"One of the big plusses with our system is that it's a non-labeling approach for studying living cells," says Berger.
IRAM differs from most standard procedures where markers are inserted in, or attached to cells. If a marker sticks to one cell, and not the other, you can tell which cell is which on the basis of specific binding properties.
While markers are often adequate for studying cells at a single point in time, monitoring a cell over time as it changes is more problematic, since the marker can affect dynamic cell activities, like membrane transport. And internal markers actually involve punching holes in the membrane, damaging or killing the cell in the process.
"Our method uses only light to effectively reach inside the cell," says Smith. "We can classify internal differences in the cell without opening it up, attaching anything to it, or preparing it in any special way. It's really just flipping a switch."
Despite being relatively intense, the light used with IRAM does not harm or inhibit normal cell functionality. This is because the wavelength of the light can be precisely calibrated to minimize absorption by the cells. The near-infrared spectrum has proven particularly optimal for allowing almost all of the light to pass through the cells.

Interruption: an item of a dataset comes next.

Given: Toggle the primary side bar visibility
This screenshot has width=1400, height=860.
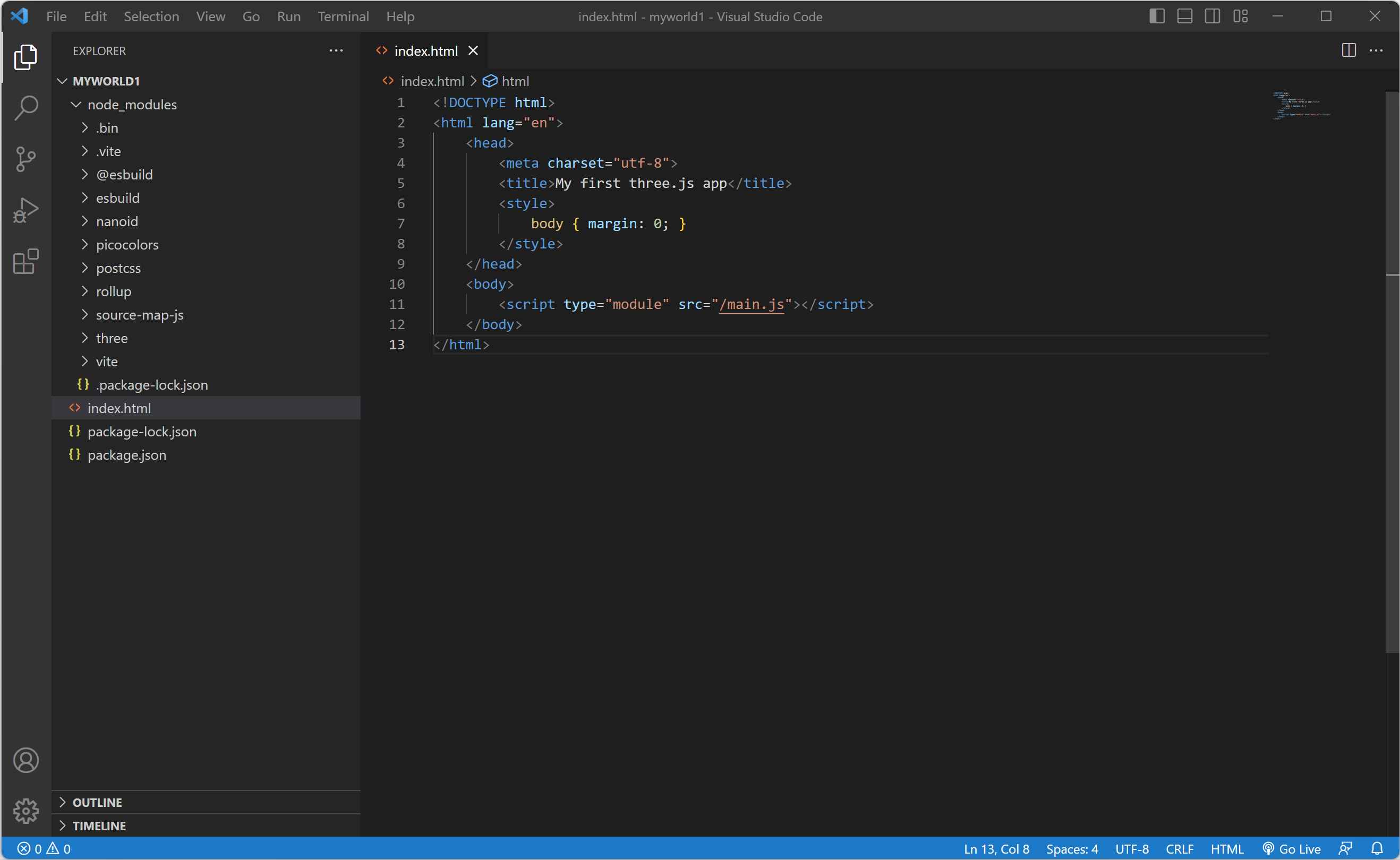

With the availability of a technique where making a measurement does not alter cellular activity, scientists will be able to better observe individual cell responses to stimuli, which Berger and Smith suspect may have far reaching implications for current understandings of cell activation and development.
"In the cell sensing community it's currently a pretty hot area to figure out how to analyze activation responses on a cell-by-cell basis," says Berger. "If individual information was available on top of existing ensemble data, you'd have a richer understanding of immune responses."